- _Exercise text_:
The church has always been associated, in one form or another, with an orphanage. The complex of buildings attached to the church are now part of a maternity and pediatric hospital. As an orphanage, it was equipped with a famous wheeled system on the wall, where abandoned infants were placed into a revolving basket container from the street, and the basket could then be turned such that the infant wound up within the church where nuns would then receive, baptize, and register the new addition to the orphanage. (The "basket room" has been restored and visitors may see how the operation was handled.) The existence of the wheel is documented by 1601. The system was abolished in the 1870s. The church functioned as an orphanage until the 1950s at which time state social services took over the task.

- _Work to complete_:
**1.** Write out the passage on the church orphanage word for word, starting at "The church has" and ending at "over the task.".
**2.** Decide whether each statement agrees with the passage on the church orphanage. Answer yes or no, and quote the words from the passage that decide it.
(a) The existence of the wheel is documented by 1601.
(b) The church functioned as an orphanage until the 1870s.
(c) The buildings attached to the church are now part of a maternity and pediatric hospital.
**3.** Continue the passage on the church orphanage from its final sentence onward.
The records after this point are separate material and have no connection to the passage on the church orphanage.

- _Dataset_:
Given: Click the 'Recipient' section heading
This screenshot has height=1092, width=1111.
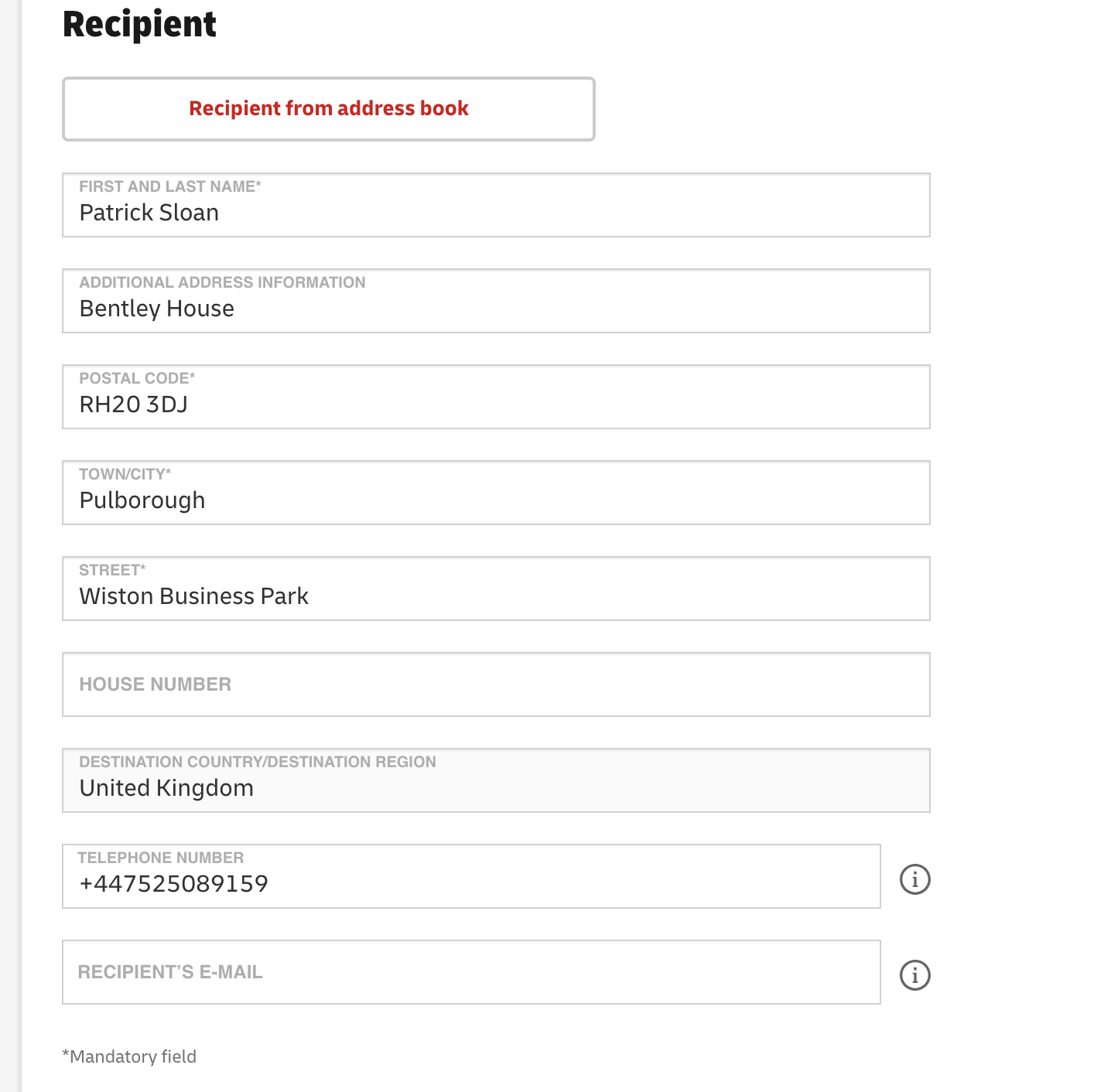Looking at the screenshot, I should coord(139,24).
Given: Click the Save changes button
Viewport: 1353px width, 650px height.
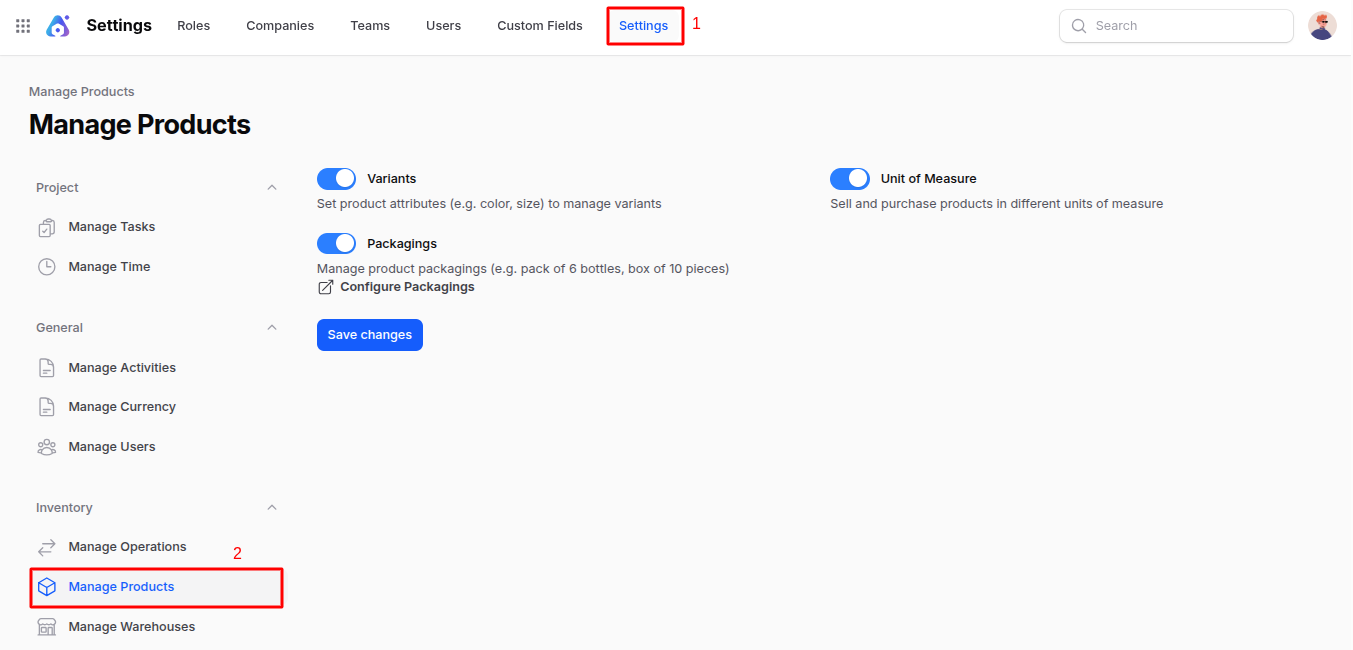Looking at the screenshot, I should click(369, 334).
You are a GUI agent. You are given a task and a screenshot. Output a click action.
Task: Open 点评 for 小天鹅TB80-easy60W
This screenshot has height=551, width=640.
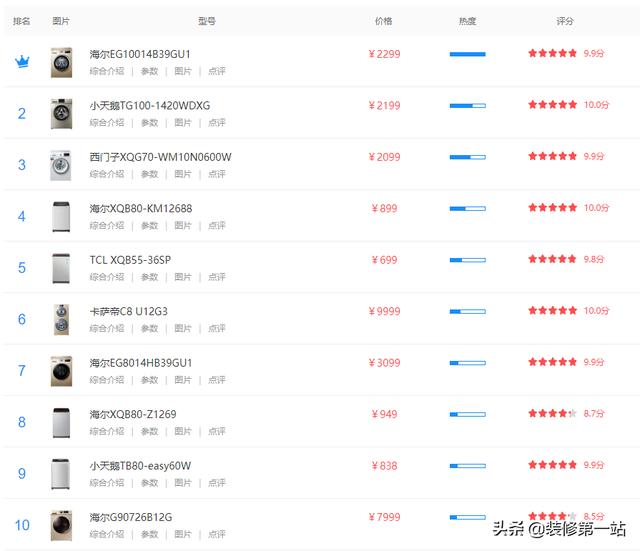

- _Response list_:
**1.**
The church has always been associated, in one form or another, with an orphanage. The complex of buildings attached to the church are now part of a maternity and pediatric hospital. As an orphanage, it was equipped with a famous wheeled system on the wall, where abandoned infants were placed into a revolving basket container from the street, and the basket could then be turned such that the infant wound up within the church where nuns would then receive, baptize, and register the new addition to the orphanage. (The "basket room" has been restored and visitors may see how the operation was handled.) The existence of the wheel is documented by 1601. The system was abolished in the 1870s. The church functioned as an orphanage until the 1950s at which time state social services took over the task.

**2.**
(a) Yes: "The existence of the wheel is documented by 1601."
(b) No: "The church functioned as an orphanage until the 1950s at which time state social services took over the task."
(c) Yes: "The complex of buildings attached to the church are now part of a maternity and pediatric hospital."

**3.**
==Chapels==
The first chapel on the left houses a Pietà attributed to Fabrizio Santafede. The second chapel on the left is dedicated to the Annunciation; the altarpiece was painted by Giacinto Diano. The third chapel on the left has an altarpiece depicting the Adoration by the Shepherds (1775) by the Genoese Francesco Narici. Of renown, and cult reverence, is the 14th century wooden sculpture of the Madonna de Repentiti. It is popularly known as “Mamma Chiatta”.

The first chapel on the right has an altarpiece of the Crucifixion (1774) by Fedele Fischetti. The chapel has the tomb of Francesco Mariconda (died 1626), noble and riding instructor of Phillip the fourth. Giuliano Finelli completed the sculpture. The second chapel on right has a canvas of the Virgin and Saints Januarius, Nicola, and others attributed to Giuseppe D'Amato.